_What to produce_
Each line in the records below, from the one that contains "Instruction: Click the" to the one that contains "Click the five-star rating stars", should be reproduced exactly, the first and last included.

_Dataset entries_
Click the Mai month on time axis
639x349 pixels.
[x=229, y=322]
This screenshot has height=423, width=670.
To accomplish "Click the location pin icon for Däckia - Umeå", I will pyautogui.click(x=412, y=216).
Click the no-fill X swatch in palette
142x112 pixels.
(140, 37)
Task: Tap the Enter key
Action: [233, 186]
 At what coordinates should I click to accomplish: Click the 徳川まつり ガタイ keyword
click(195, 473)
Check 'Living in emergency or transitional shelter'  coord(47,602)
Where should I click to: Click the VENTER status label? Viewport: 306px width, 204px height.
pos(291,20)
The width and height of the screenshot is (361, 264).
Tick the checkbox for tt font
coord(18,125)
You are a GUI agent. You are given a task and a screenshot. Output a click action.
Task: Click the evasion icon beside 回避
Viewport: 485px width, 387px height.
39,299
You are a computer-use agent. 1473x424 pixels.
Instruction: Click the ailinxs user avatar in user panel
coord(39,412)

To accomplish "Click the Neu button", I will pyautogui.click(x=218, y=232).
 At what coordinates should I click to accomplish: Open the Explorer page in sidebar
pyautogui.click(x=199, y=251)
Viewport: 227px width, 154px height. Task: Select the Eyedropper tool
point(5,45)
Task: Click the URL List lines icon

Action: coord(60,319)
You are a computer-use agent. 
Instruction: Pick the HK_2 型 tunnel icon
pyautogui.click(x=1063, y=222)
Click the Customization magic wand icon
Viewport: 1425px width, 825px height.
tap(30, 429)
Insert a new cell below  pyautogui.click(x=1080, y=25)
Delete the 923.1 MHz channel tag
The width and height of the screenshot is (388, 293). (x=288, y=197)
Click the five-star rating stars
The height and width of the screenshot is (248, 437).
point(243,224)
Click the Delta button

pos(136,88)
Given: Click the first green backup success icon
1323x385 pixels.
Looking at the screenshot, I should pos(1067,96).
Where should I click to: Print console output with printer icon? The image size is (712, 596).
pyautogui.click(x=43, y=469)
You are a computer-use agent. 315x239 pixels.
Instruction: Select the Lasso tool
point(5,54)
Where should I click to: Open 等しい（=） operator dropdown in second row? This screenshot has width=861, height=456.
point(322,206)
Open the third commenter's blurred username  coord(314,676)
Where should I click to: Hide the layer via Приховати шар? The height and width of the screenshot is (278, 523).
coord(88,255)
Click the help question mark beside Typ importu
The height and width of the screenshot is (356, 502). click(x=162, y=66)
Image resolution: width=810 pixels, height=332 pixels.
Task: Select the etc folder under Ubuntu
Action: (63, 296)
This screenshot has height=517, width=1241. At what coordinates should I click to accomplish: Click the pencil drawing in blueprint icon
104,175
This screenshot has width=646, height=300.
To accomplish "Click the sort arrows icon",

_Solution for this problem_
Instruction: Click the ailinxs user avatar in user panel
coord(39,412)

To accomplish "Click the Neu button", I will pyautogui.click(x=218, y=232).
 At what coordinates should I click to accomplish: Open the Explorer page in sidebar
pyautogui.click(x=199, y=251)
Viewport: 227px width, 154px height. Task: Select the Eyedropper tool
point(5,45)
Task: Click the URL List lines icon

Action: coord(60,319)
You are a computer-use agent. 
Instruction: Pick the HK_2 型 tunnel icon
pyautogui.click(x=1063, y=222)
Click the Customization magic wand icon
Viewport: 1425px width, 825px height.
tap(30, 429)
Insert a new cell below  pyautogui.click(x=1080, y=25)
Delete the 923.1 MHz channel tag
The width and height of the screenshot is (388, 293). (x=288, y=197)
Click the five-star rating stars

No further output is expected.